Despite increasing signs that the economic downturn is ending, a new poll from the Northwest Area Foundation (NWAF) finds that 27 percent of Americans have had trouble making ends meet and paying for basic necessities, such as their mortgage, rent and heating bills. The poll underscores the far-reaching effects of the recession by looking beyond Wall Street and examining the impact of the economic crisis on American families. Among the results, the poll finds 53 percent of Americans have reduced their spending for food, while 44 percent have cut back on saving for retirement.
The findings also show that most Americans have a different perception from the federal government of what it takes to make a sufficient living. For example, more than 68 percent of Americans said a family of four needs $40,000 a year to stay above water--nearly double the official poverty threshold of $22,050.
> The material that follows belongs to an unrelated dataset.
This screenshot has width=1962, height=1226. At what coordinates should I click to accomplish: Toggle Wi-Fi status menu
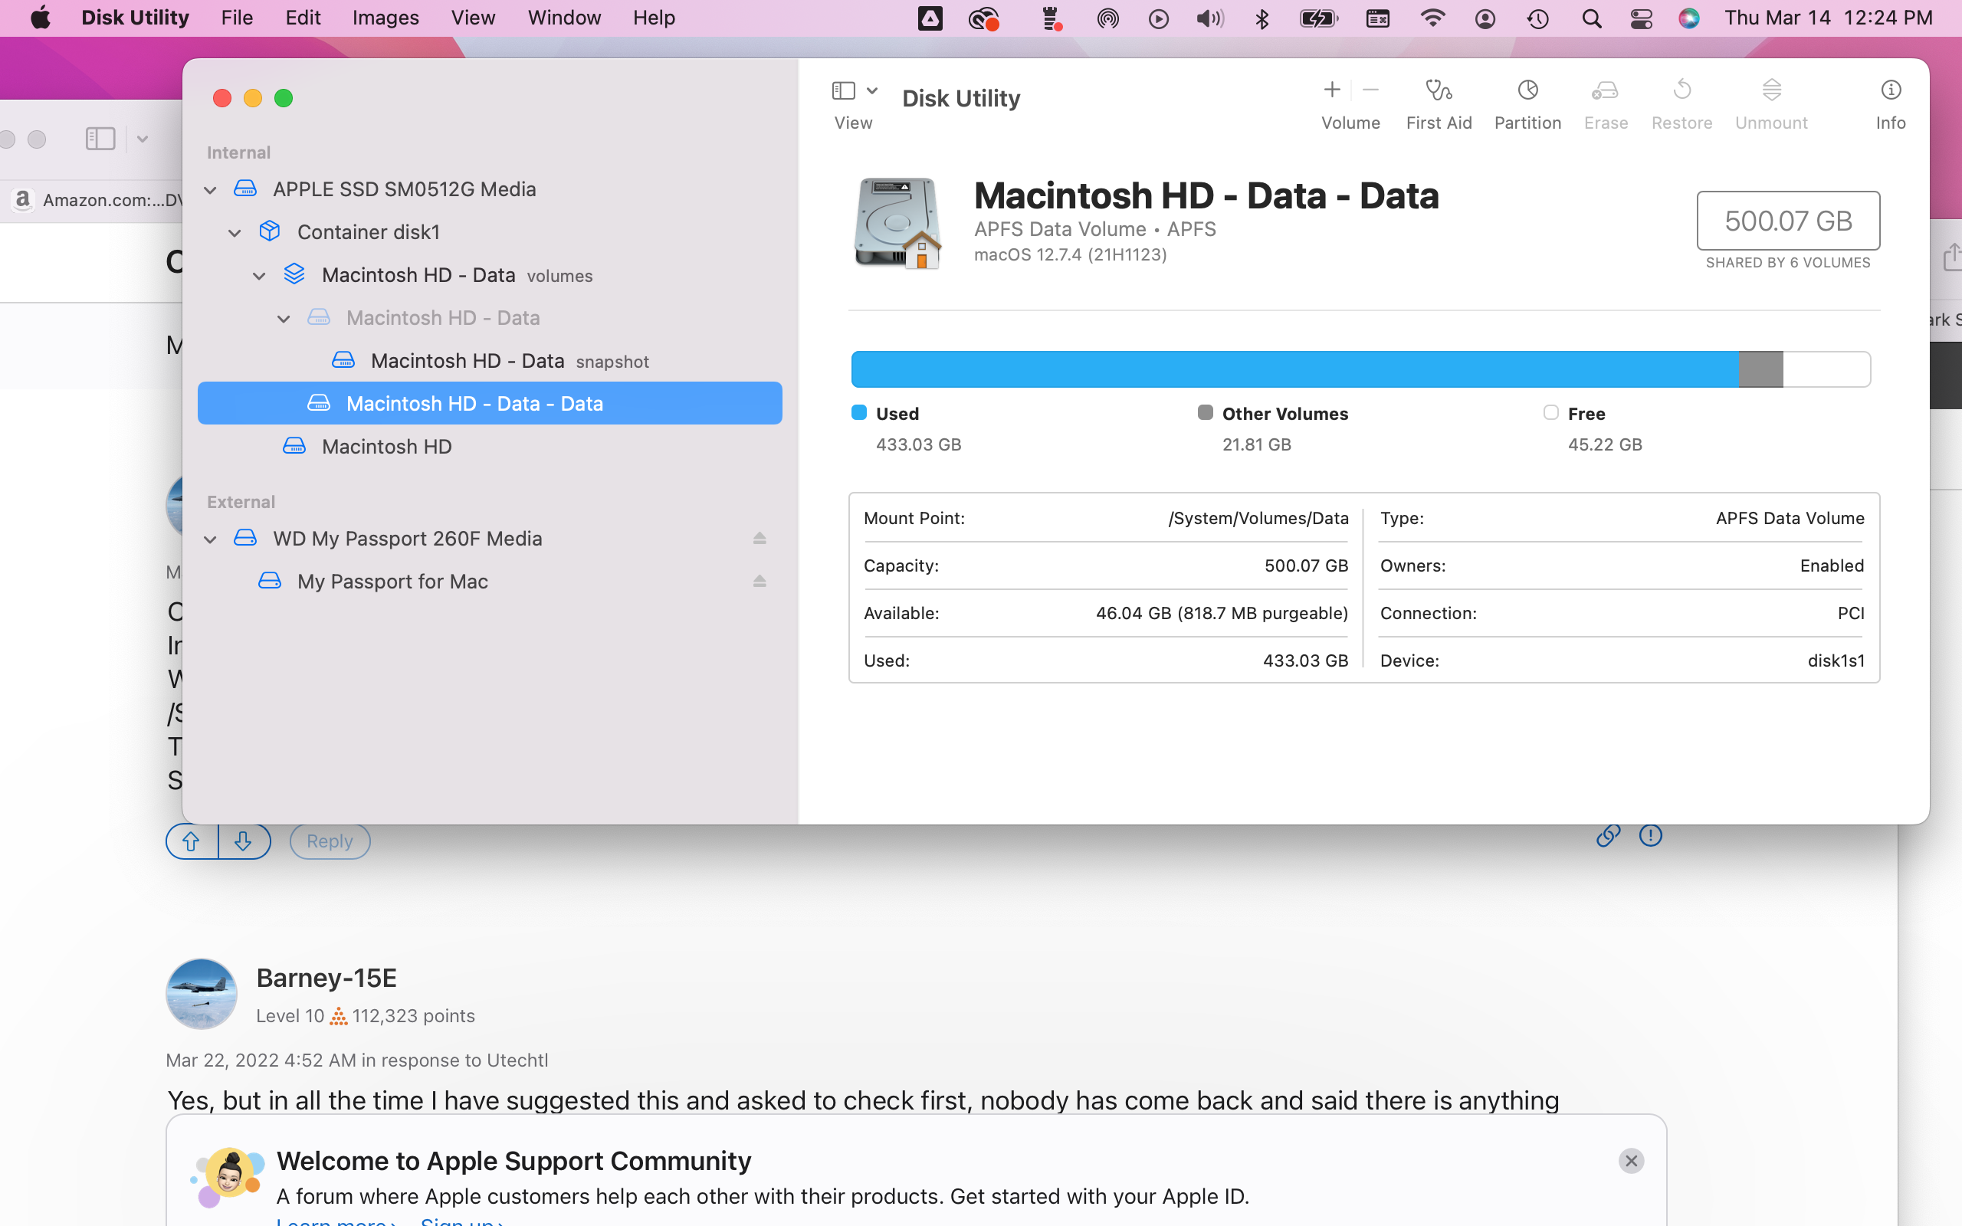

And with times being tough, Americans want to see a difference in government policy and are looking to their elected officials for more action. The poll finds most Americans (51 percent) think the government isn't doing enough to help. As lawmakers continue to debate health care reform legislation, almost a third (32 percent) said they have had trouble paying for medical treatment.
Although Federal Reserve Chairman Ben Bernanke recently said that the recession is "very likely over," these results indicate that many Americans will remain anxious about their financial security and will continue to call for action from federal and state policymakers.